= Beginning of Section =

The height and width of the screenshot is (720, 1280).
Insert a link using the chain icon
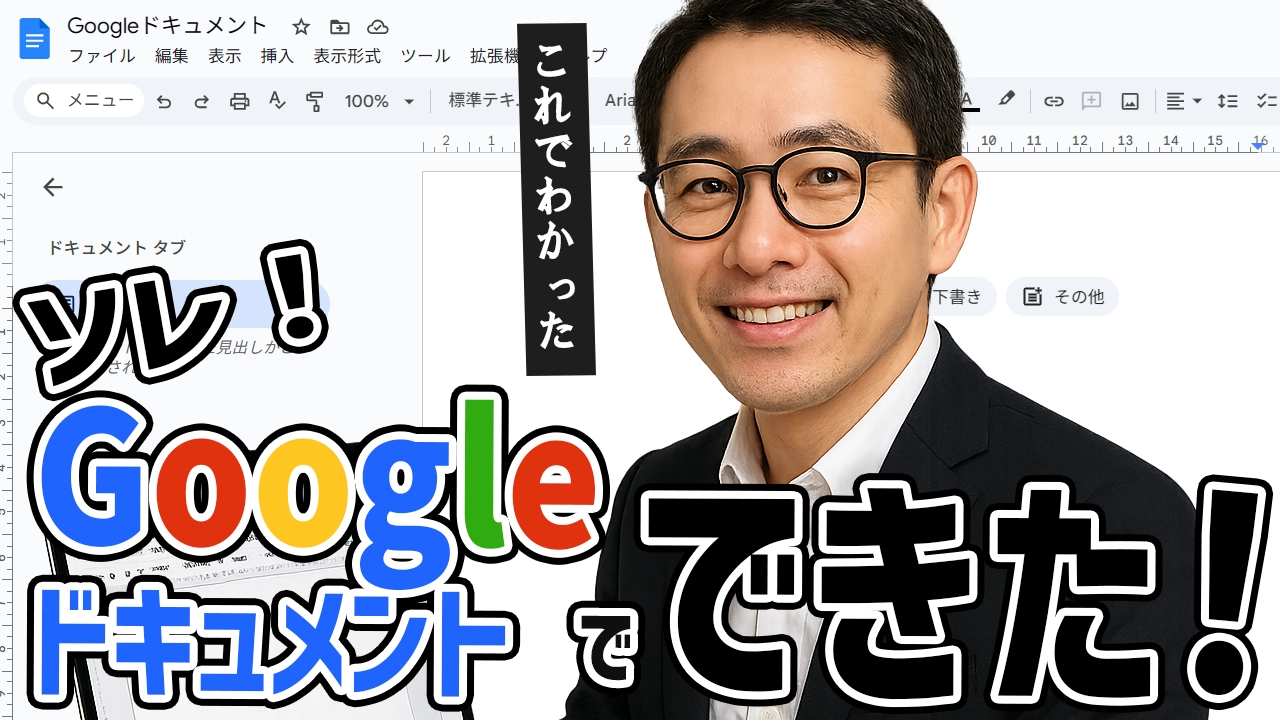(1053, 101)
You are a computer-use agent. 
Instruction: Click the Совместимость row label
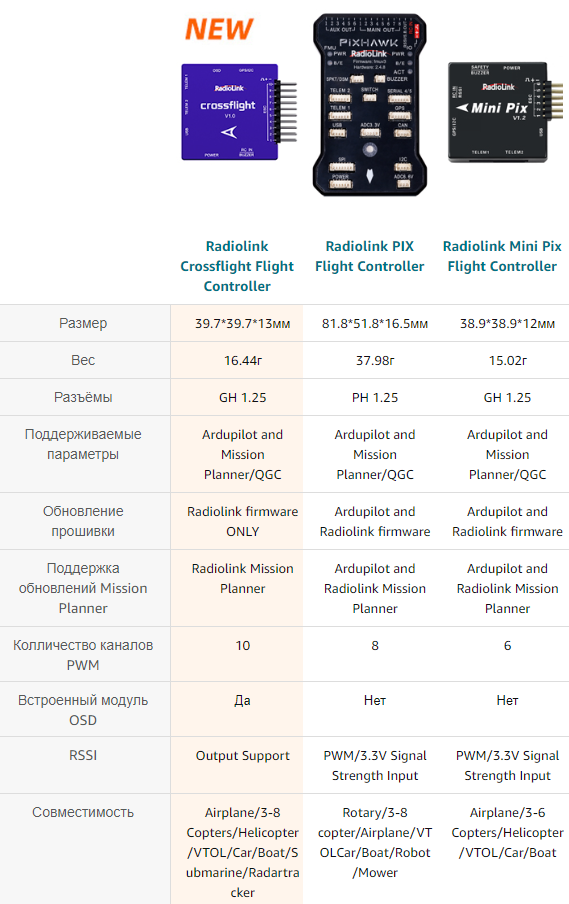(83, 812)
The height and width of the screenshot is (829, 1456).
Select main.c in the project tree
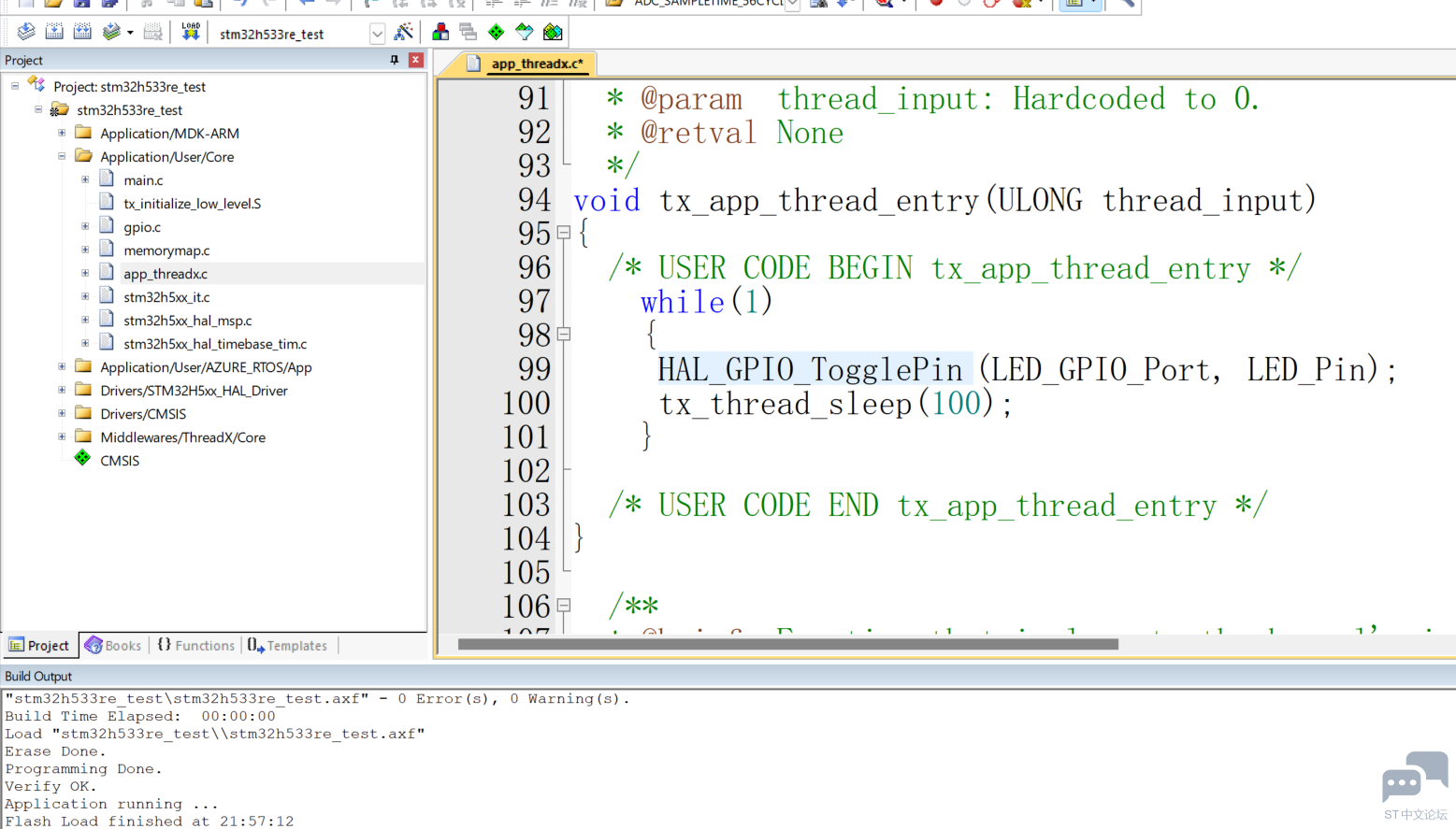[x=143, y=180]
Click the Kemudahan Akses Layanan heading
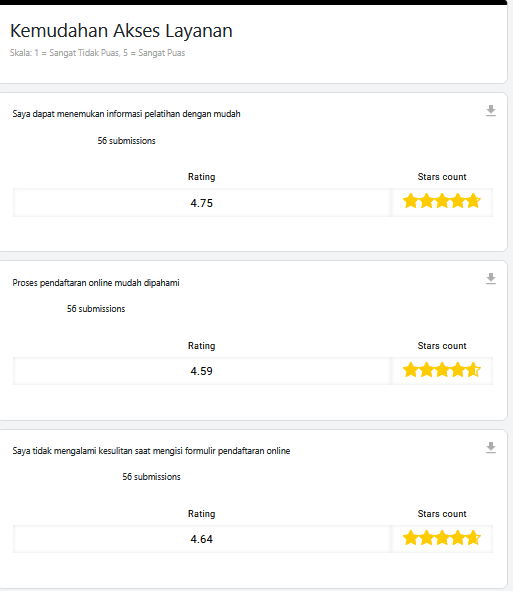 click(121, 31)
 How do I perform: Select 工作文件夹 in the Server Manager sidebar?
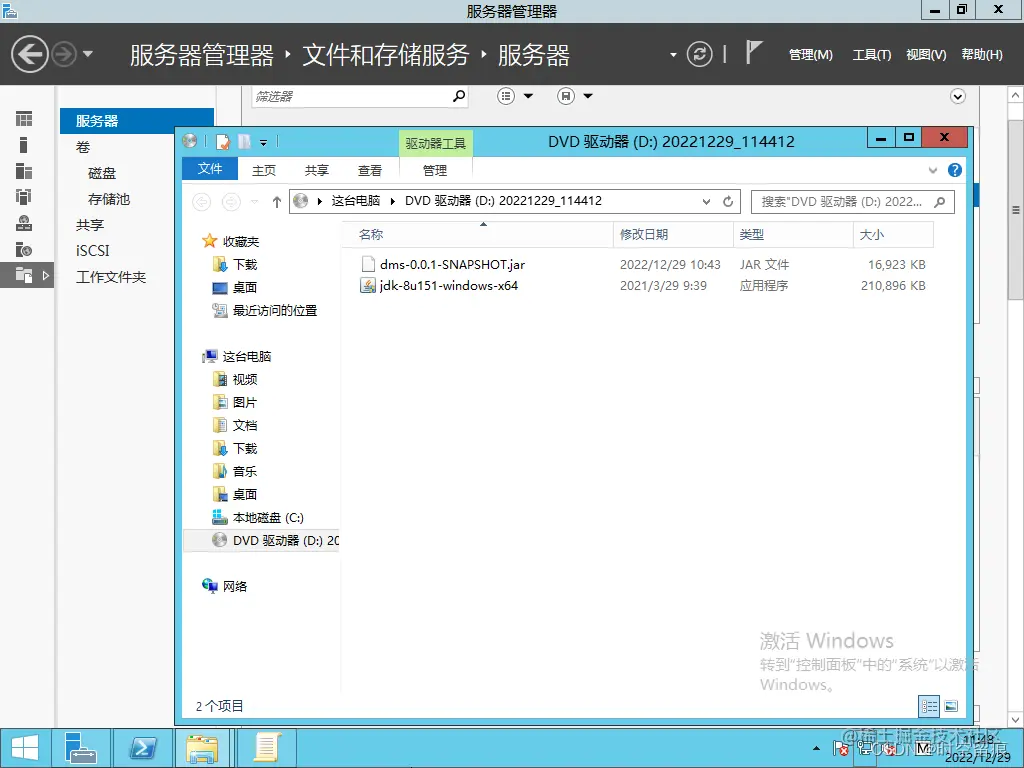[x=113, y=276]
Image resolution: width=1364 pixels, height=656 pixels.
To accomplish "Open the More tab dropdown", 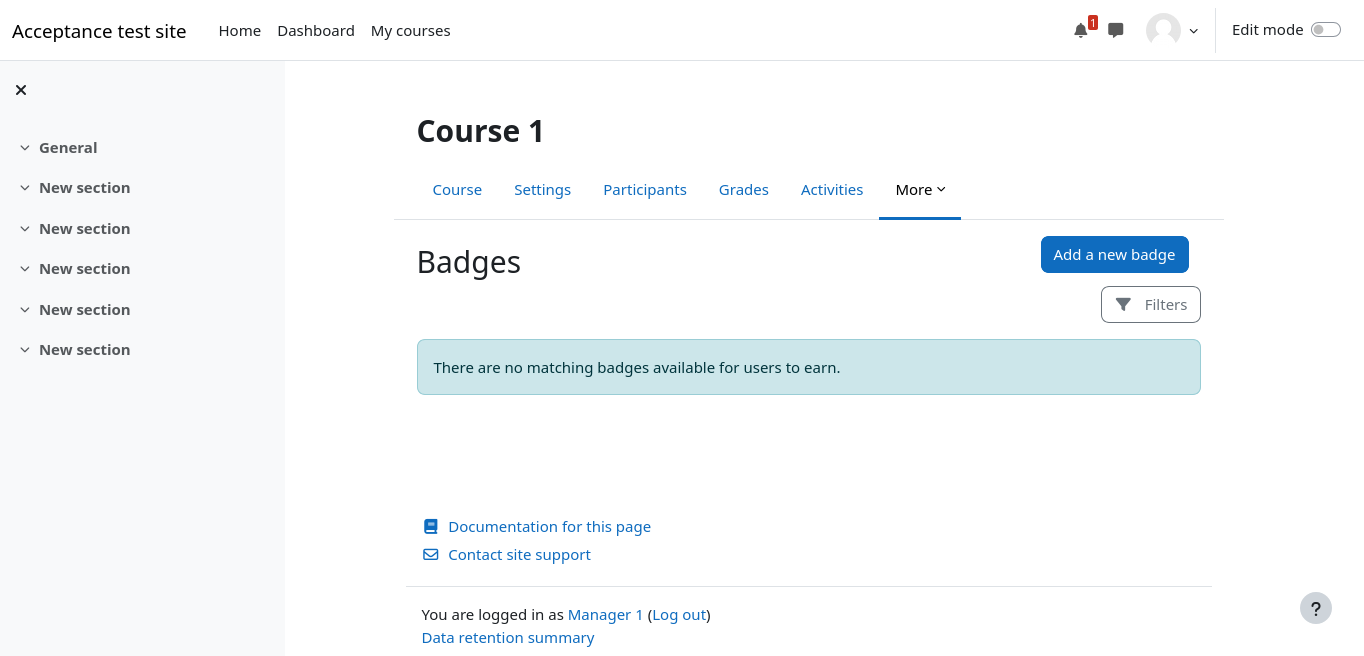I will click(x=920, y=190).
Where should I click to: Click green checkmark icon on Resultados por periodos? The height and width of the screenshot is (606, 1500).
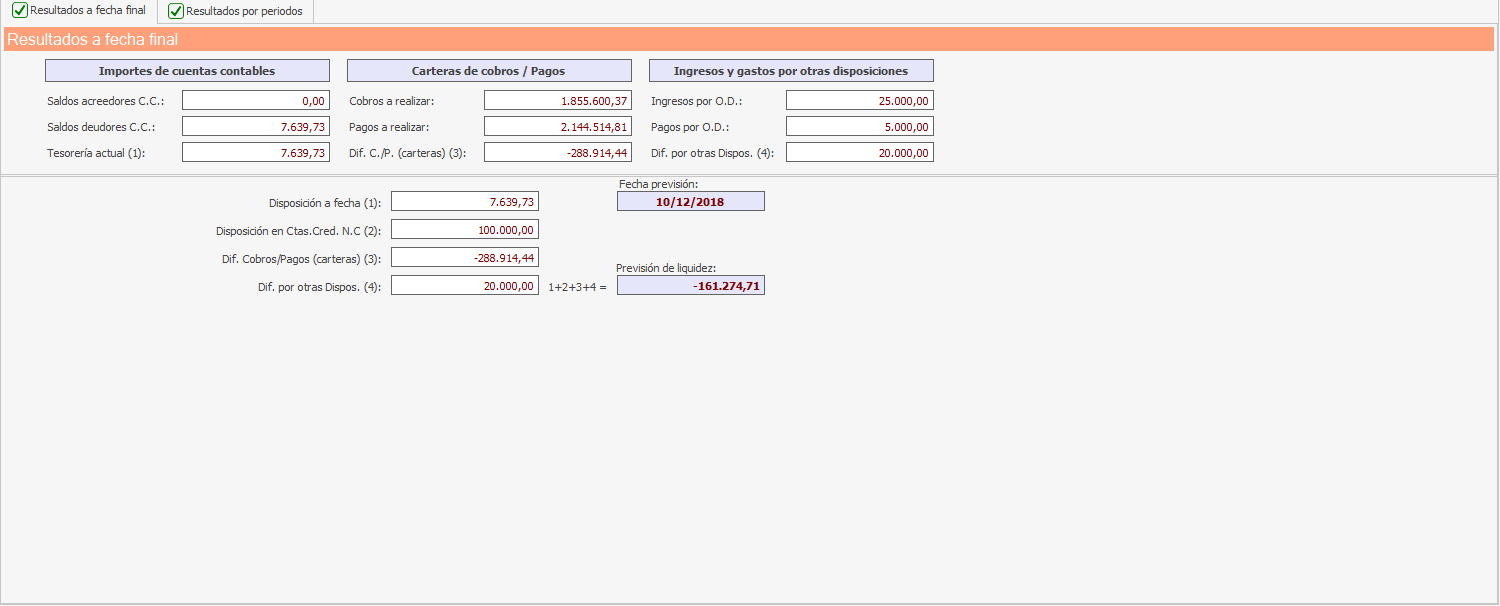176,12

= End of Section =

**WHAT YOU ARE ASKED TO DO**
Could you transcribe exactly the lines running from the one with "Where should I" to the final line of the material above, both included, with no pictures?

**SOLUTION FOR THIS EXERCISE**
Where should I click to: Click green checkmark icon on Resultados por periodos? The height and width of the screenshot is (606, 1500).
176,12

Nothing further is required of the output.